**ЗАДАНИЕ:** Перепишите все записи ниже слово в слово, без изображений.
>>
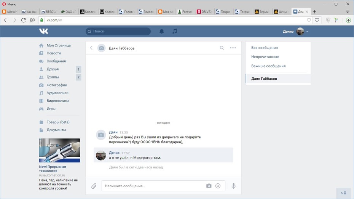Screen dimensions: 354x199
Task: Attach a photo via the camera icon
Action: [x=209, y=186]
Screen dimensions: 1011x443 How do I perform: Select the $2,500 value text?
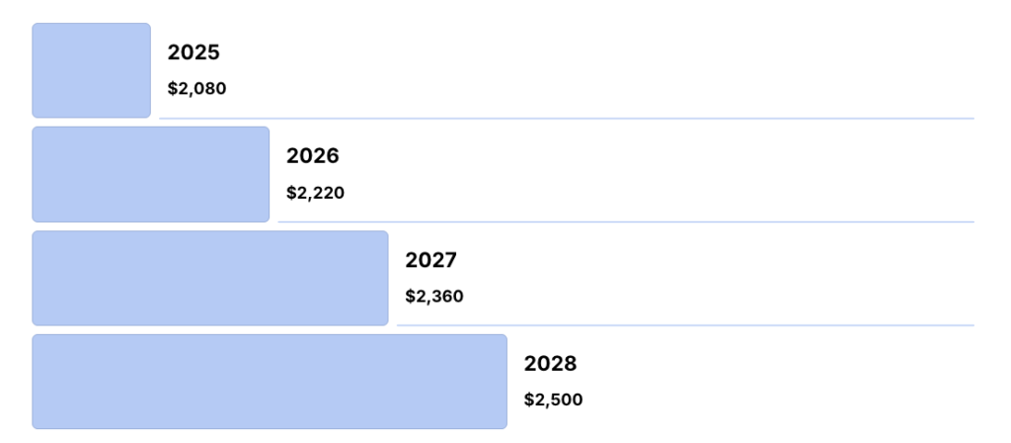point(553,399)
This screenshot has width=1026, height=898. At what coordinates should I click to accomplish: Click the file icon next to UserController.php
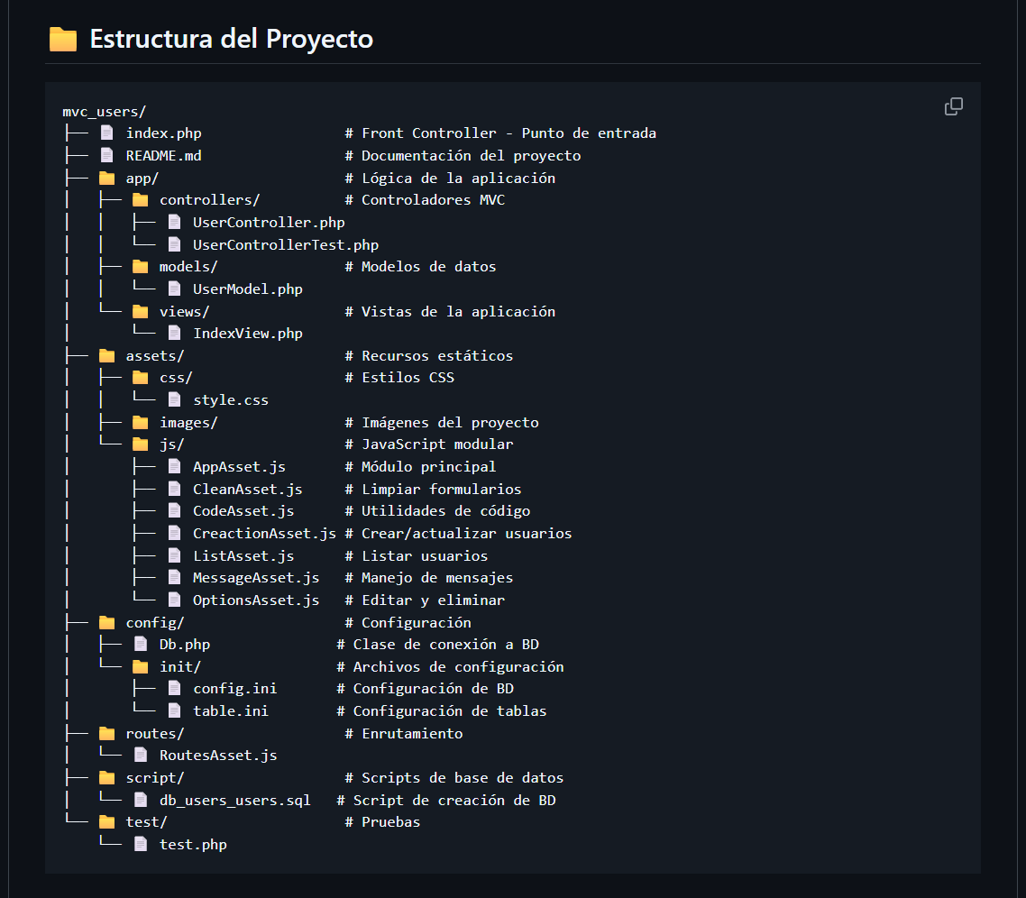click(174, 222)
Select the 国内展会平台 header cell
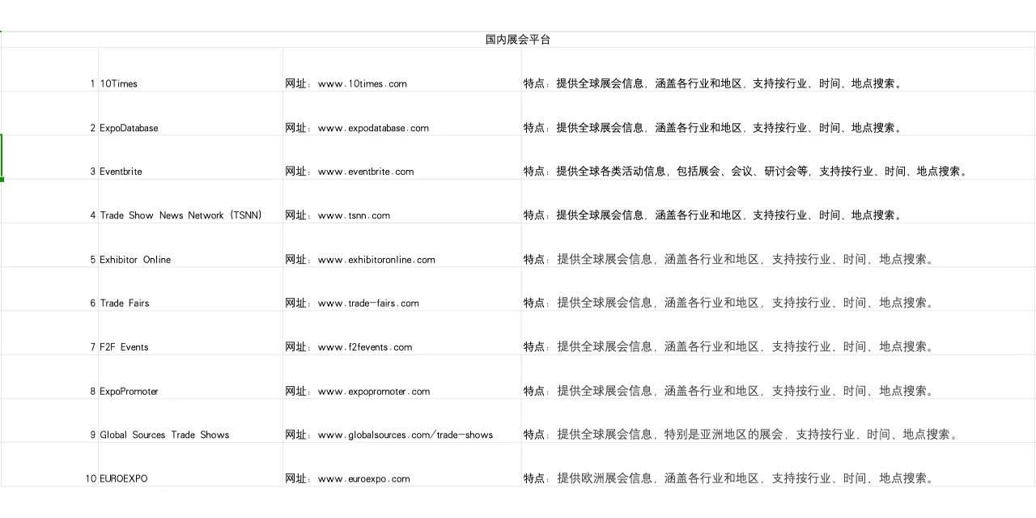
<<
**РЕЗУЛЬТАТ:**
Screen dimensions: 354x199
Task: Attach a photo via the camera icon
Action: [x=209, y=186]
Screen dimensions: 1011x443 How do I perform: Select the $2,500 value text?
point(553,399)
This screenshot has width=1026, height=898. At what coordinates should I click to accomplish: Click the file icon next to UserController.php
click(174, 222)
Select the 国内展会平台 header cell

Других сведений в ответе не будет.